WHAT YOU NEED TO DO:
Search each line below for the word "with" and list those that contain it.

-------- PROVIDED DATA --------

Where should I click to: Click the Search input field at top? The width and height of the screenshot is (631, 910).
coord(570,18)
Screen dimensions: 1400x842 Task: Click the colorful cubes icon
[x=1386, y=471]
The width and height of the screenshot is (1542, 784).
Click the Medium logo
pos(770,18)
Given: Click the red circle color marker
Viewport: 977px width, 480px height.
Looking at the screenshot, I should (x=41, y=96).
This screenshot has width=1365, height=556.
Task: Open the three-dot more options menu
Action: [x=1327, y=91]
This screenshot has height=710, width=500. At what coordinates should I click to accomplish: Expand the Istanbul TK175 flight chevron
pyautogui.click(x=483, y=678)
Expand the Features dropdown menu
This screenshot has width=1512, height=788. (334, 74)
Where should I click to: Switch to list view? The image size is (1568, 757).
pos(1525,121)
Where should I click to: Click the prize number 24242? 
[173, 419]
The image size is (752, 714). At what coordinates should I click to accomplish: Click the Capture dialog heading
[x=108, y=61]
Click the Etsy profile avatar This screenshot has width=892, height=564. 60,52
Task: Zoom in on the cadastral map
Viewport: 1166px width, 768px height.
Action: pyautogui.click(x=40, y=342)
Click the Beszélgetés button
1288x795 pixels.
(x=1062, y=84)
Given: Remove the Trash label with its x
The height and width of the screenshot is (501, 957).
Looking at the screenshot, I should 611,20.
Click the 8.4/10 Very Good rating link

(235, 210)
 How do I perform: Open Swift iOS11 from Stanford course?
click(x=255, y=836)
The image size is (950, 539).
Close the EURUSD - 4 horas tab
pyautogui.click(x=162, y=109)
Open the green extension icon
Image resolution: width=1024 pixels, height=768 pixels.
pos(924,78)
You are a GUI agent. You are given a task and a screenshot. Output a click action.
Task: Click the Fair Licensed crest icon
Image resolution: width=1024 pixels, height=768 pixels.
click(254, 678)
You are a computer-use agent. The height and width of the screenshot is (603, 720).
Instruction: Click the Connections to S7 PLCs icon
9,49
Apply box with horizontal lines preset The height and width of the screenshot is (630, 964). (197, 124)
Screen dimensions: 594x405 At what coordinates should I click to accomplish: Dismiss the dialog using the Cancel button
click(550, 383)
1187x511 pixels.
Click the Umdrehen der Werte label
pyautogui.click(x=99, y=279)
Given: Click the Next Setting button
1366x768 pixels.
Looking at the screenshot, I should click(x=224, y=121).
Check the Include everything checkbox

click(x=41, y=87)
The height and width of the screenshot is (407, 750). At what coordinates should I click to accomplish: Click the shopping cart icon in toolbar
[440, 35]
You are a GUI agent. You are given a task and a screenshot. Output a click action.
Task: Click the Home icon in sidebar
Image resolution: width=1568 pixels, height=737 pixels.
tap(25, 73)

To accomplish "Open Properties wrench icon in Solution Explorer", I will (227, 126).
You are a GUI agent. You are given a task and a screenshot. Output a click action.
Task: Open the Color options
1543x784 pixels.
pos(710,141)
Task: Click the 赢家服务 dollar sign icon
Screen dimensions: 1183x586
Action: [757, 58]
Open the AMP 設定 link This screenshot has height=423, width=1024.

--------

TASK RESPONSE:
Given: Remove the Trash label with its x
Apply box with horizontal lines preset The height and width of the screenshot is (630, 964). (197, 124)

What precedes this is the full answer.